> [Information supplied]:
'''
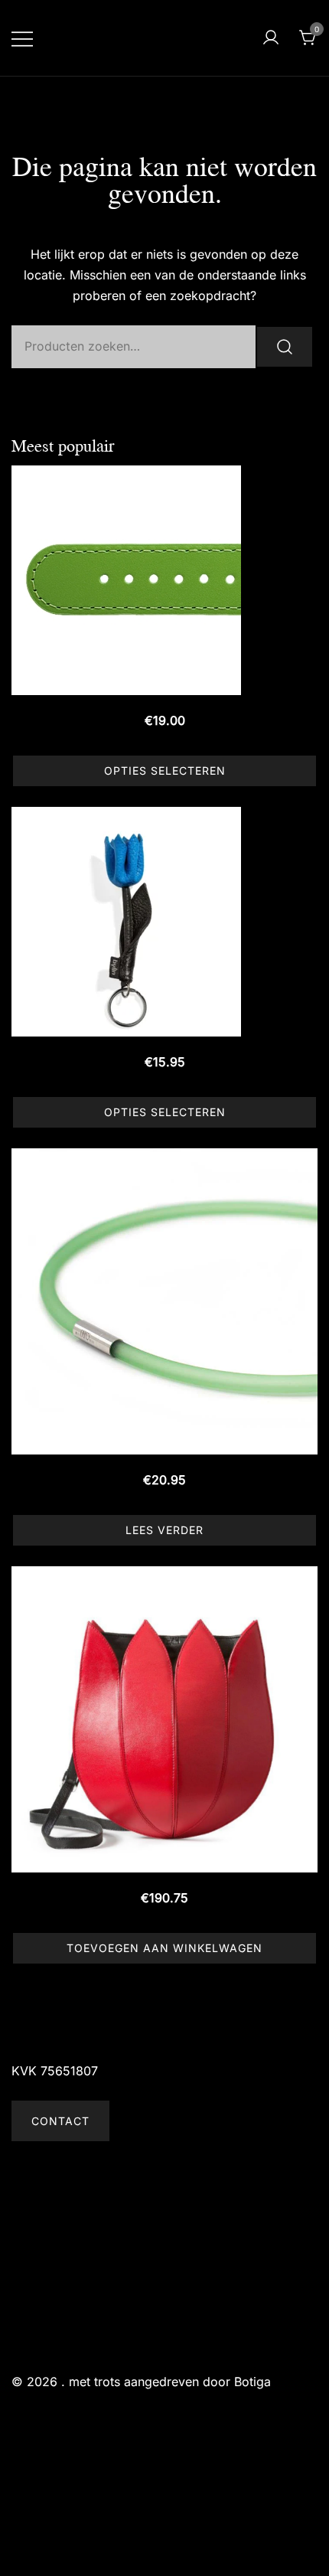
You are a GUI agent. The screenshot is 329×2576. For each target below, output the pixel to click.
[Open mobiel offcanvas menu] (22, 38)
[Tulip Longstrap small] (164, 1719)
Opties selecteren (165, 770)
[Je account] (271, 38)
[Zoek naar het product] (285, 346)
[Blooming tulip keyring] (164, 922)
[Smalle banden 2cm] (164, 580)
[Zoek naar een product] (233, 38)
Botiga (252, 2381)
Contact (60, 2120)
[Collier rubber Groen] (164, 1301)
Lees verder (164, 1529)
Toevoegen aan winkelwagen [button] (164, 1947)
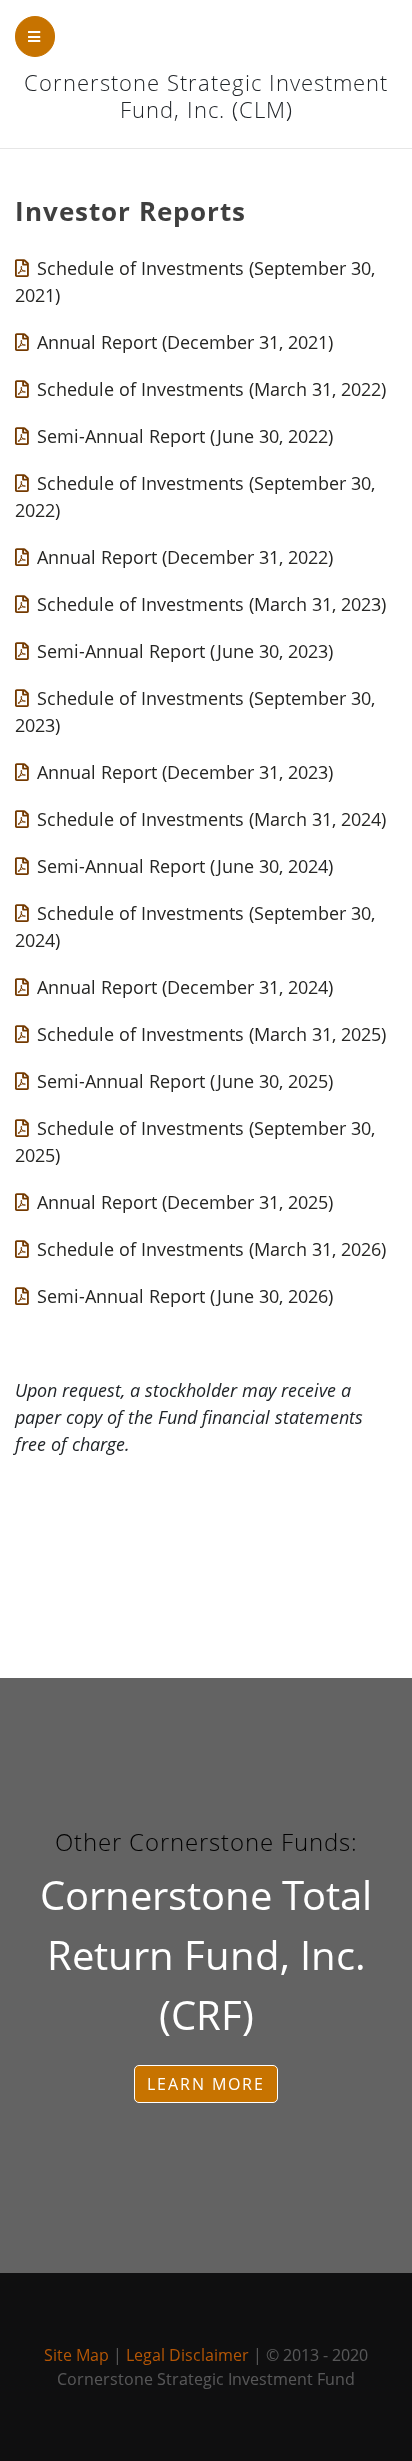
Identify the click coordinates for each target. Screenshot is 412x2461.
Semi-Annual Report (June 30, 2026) (185, 1296)
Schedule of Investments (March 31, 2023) (211, 604)
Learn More (206, 2084)
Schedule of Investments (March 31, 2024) (211, 819)
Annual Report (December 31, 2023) (185, 772)
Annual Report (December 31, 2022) (185, 557)
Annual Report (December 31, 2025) (185, 1202)
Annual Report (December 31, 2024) (185, 987)
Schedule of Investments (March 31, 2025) (211, 1034)
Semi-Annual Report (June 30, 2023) (185, 651)
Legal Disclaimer (187, 2355)
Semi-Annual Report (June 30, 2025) (185, 1081)
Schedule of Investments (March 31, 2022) (211, 389)
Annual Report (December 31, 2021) (185, 342)
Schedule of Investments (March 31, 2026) (211, 1249)
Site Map (76, 2355)
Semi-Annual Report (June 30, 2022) (185, 436)
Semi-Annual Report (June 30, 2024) (185, 866)
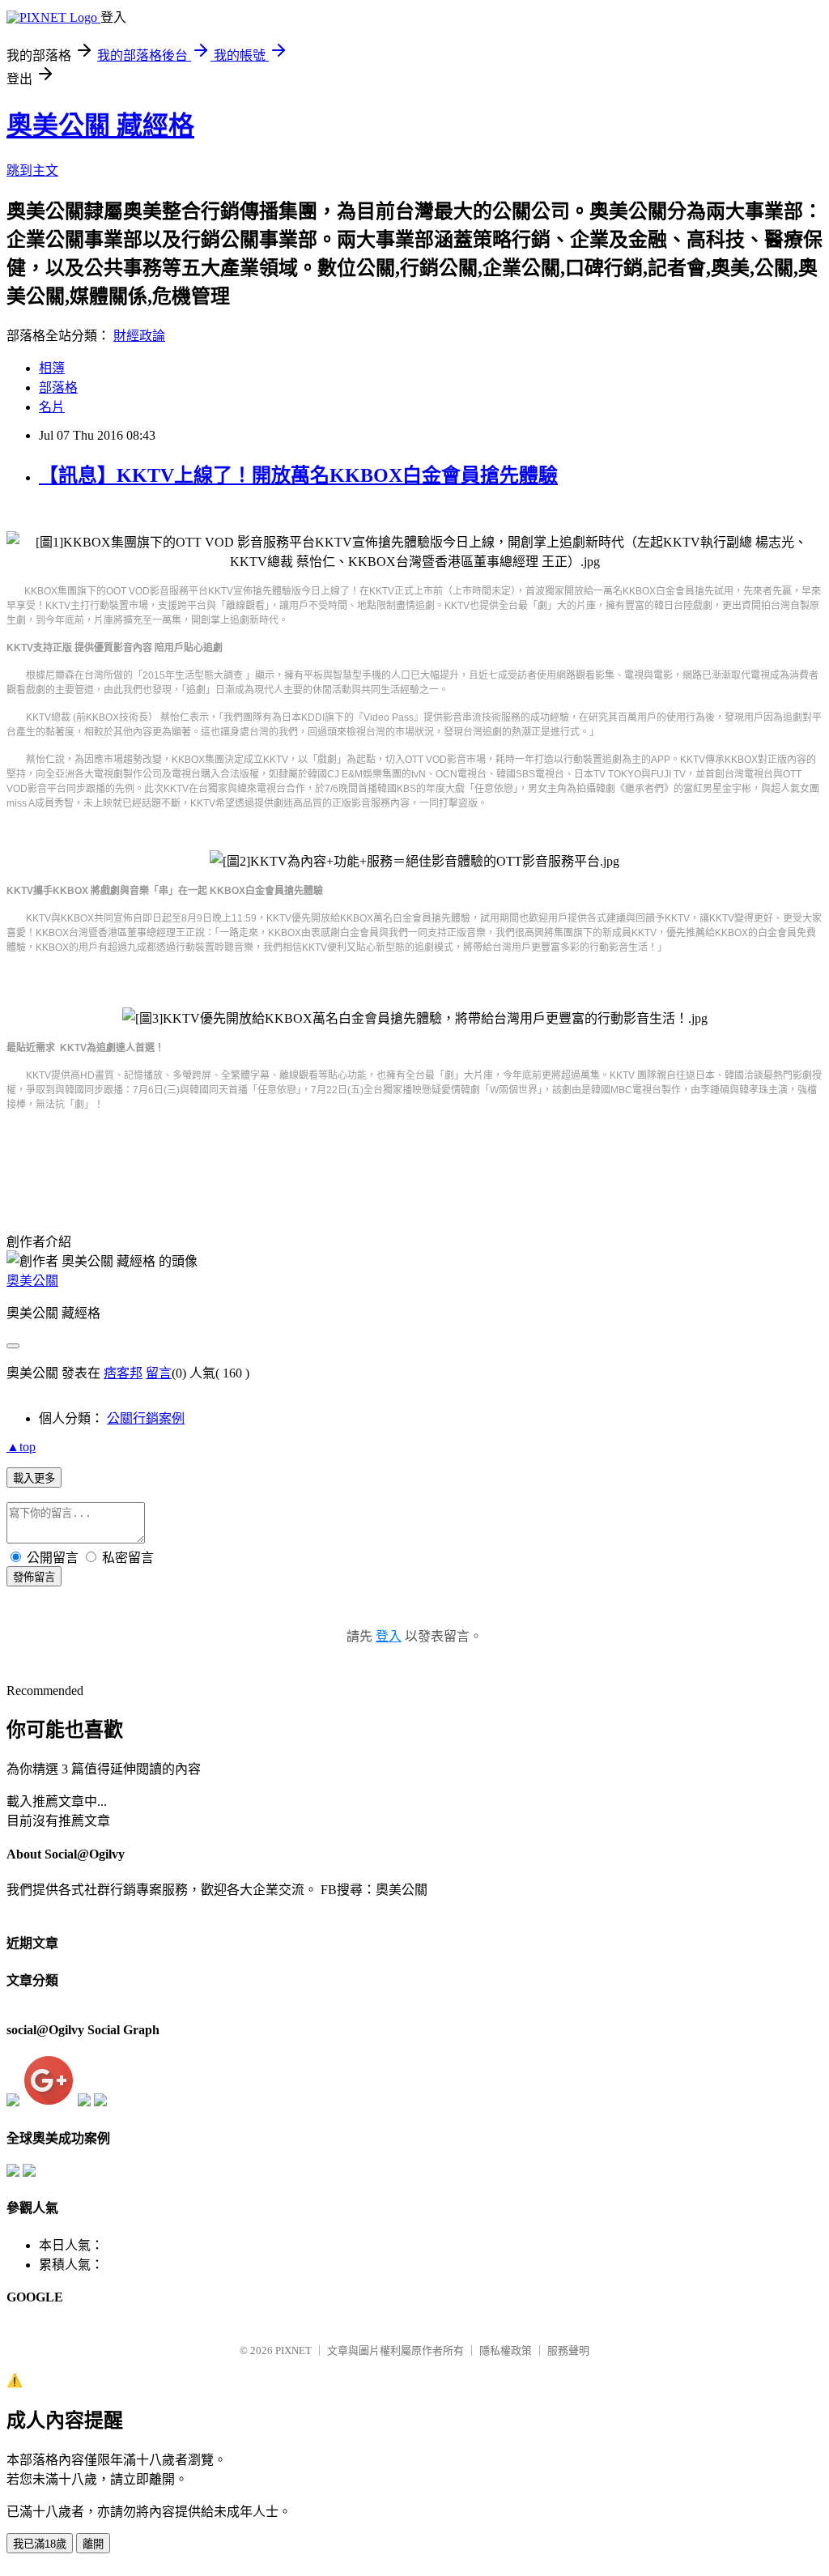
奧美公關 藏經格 (100, 125)
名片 (52, 407)
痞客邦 (123, 1373)
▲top (21, 1447)
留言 (159, 1373)
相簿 (52, 368)
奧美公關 (32, 1281)
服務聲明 (568, 2350)
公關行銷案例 (146, 1418)
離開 (93, 2544)
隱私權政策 (505, 2350)
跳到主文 (32, 170)
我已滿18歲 (39, 2544)
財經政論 (139, 336)
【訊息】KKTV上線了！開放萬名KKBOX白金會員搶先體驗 (298, 475)
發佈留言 (34, 1577)
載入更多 (34, 1478)
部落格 (58, 387)
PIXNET (293, 2350)
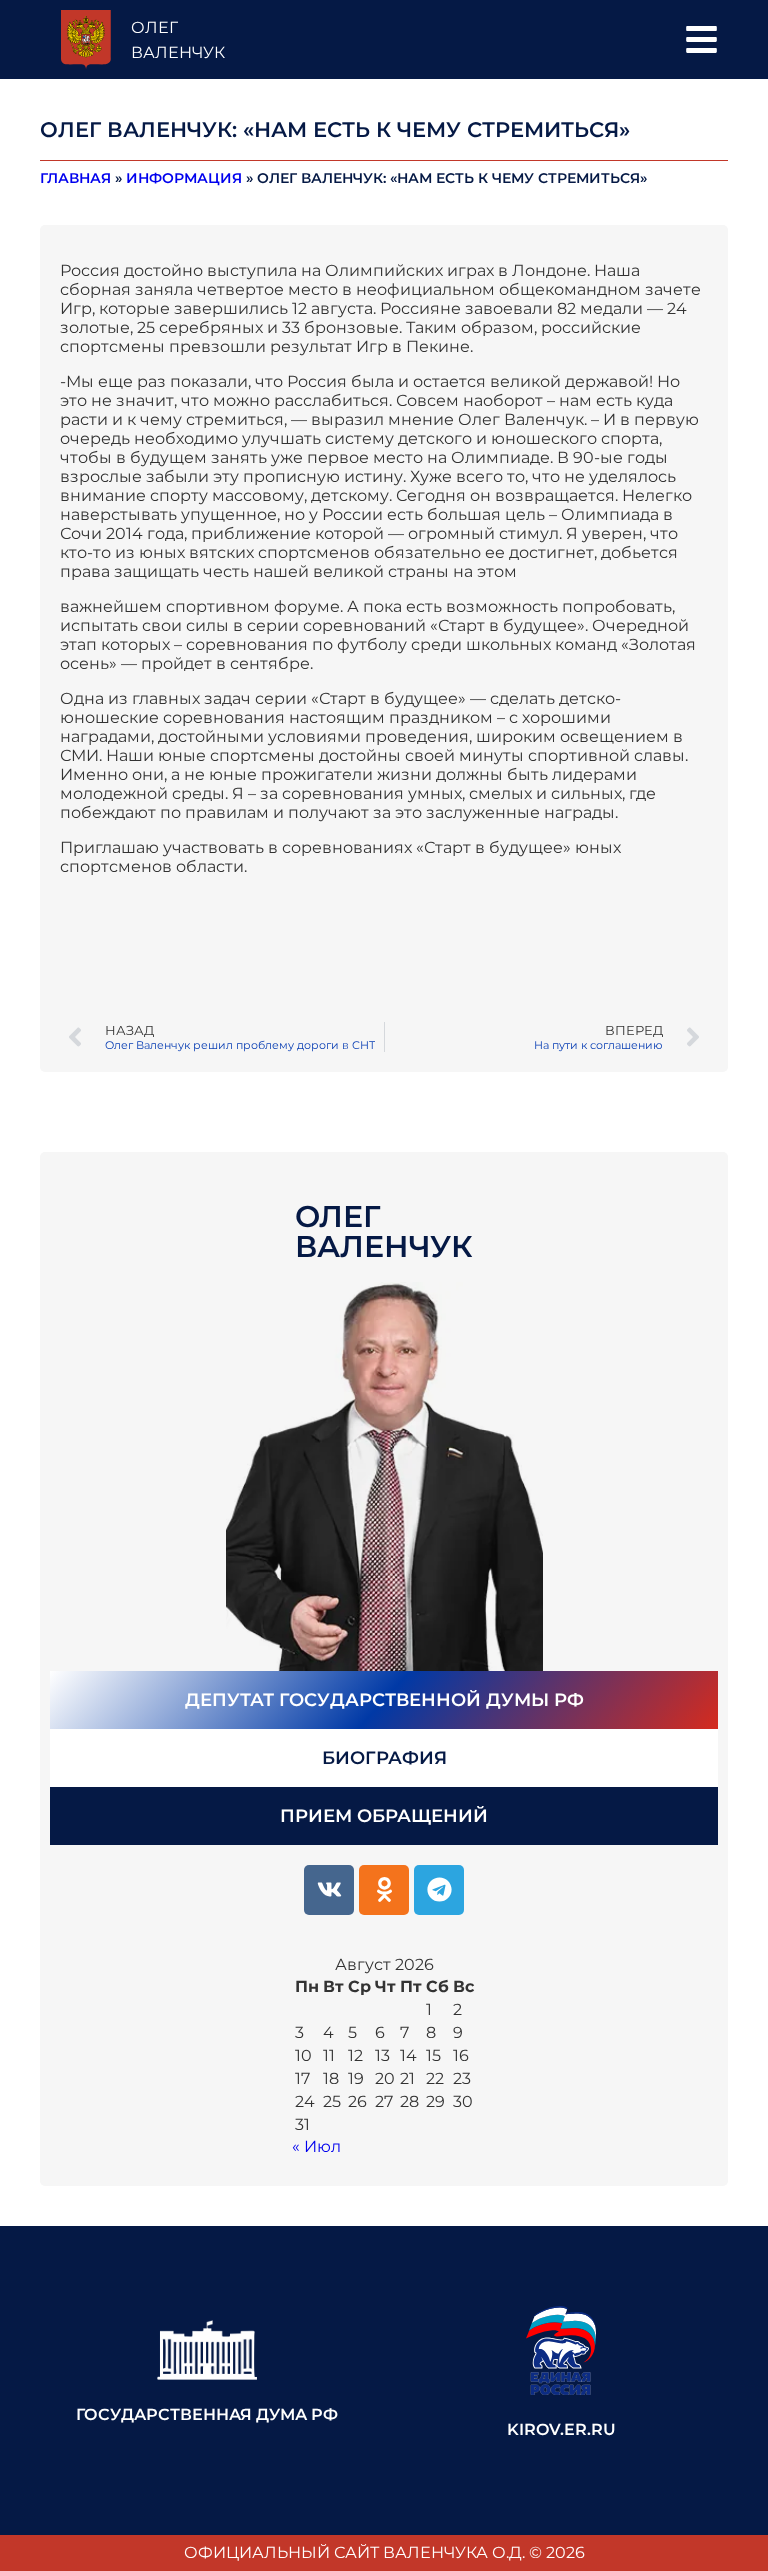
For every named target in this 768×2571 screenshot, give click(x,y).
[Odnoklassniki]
'''
> [Task goal]:
Beginning with the line that contains "[Open mobiel offcanvas menu] (22, 38)", write out the lines of the material above exactly, and end with the line that contains "Site Map (76, 2355)". Omit the pictures.

> [Answer to this task]:
[Open mobiel offcanvas menu] (22, 38)
[Tulip Longstrap small] (164, 1719)
Opties selecteren (165, 770)
[Je account] (271, 38)
[Zoek naar het product] (285, 346)
[Blooming tulip keyring] (164, 922)
[Smalle banden 2cm] (164, 580)
[Zoek naar een product] (233, 38)
Botiga (252, 2381)
Contact (60, 2120)
[Collier rubber Groen] (164, 1301)
Lees verder (164, 1529)
Toevoegen aan winkelwagen [button] (164, 1947)
Identify the click coordinates for each target. Screenshot is 412x2461.
Semi-Annual Report (June 30, 2026) (185, 1296)
Schedule of Investments (March 31, 2023) (211, 604)
Learn More (206, 2084)
Schedule of Investments (March 31, 2024) (211, 819)
Annual Report (December 31, 2023) (185, 772)
Annual Report (December 31, 2022) (185, 557)
Annual Report (December 31, 2025) (185, 1202)
Annual Report (December 31, 2024) (185, 987)
Schedule of Investments (March 31, 2025) (211, 1034)
Semi-Annual Report (June 30, 2023) (185, 651)
Legal Disclaimer (187, 2355)
Semi-Annual Report (June 30, 2025) (185, 1081)
Schedule of Investments (March 31, 2022) (211, 389)
Annual Report (December 31, 2021) (185, 342)
Schedule of Investments (March 31, 2026) (211, 1249)
Site Map (76, 2355)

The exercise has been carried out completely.